Problem statement: Although the records contain pictures, print none of them; print exactly the lines from the one with "Image resolution: width=1389" through the last line.

Exercise materials:
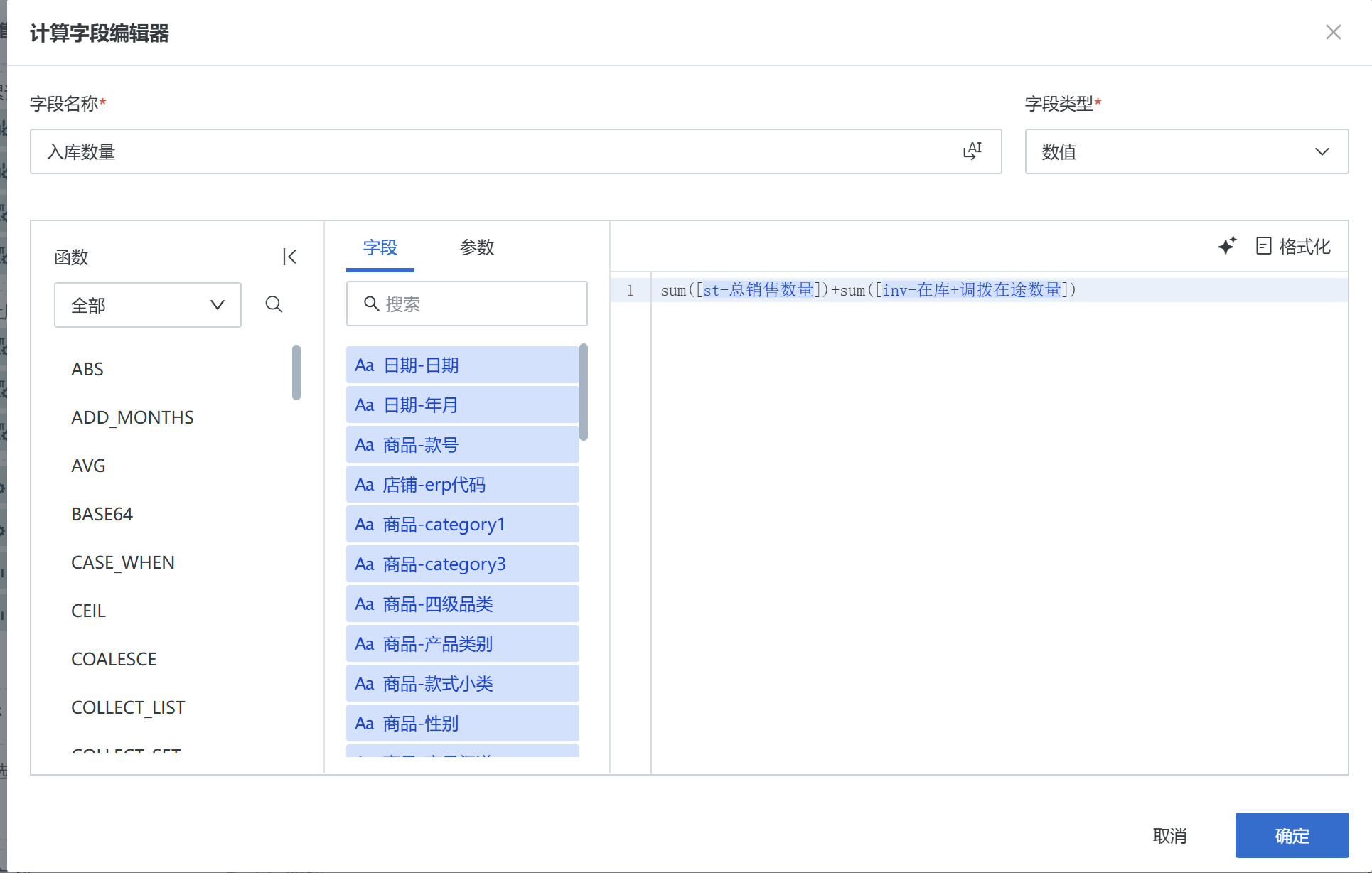
Task: Collapse the 函数 panel
Action: (x=289, y=257)
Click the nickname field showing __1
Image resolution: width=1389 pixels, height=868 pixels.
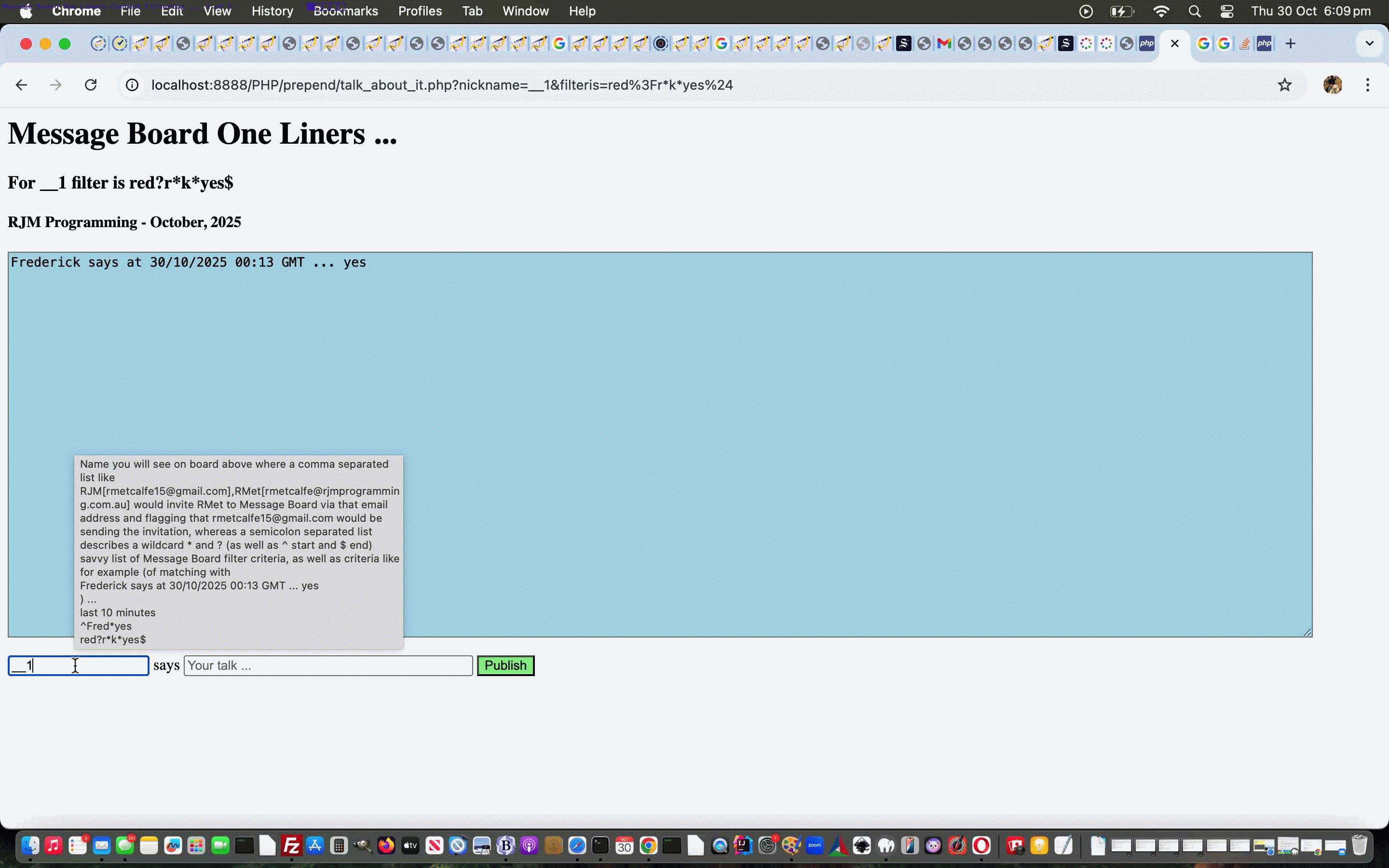tap(78, 665)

Solution below:
Image resolution: width=1389 pixels, height=868 pixels.
tap(78, 665)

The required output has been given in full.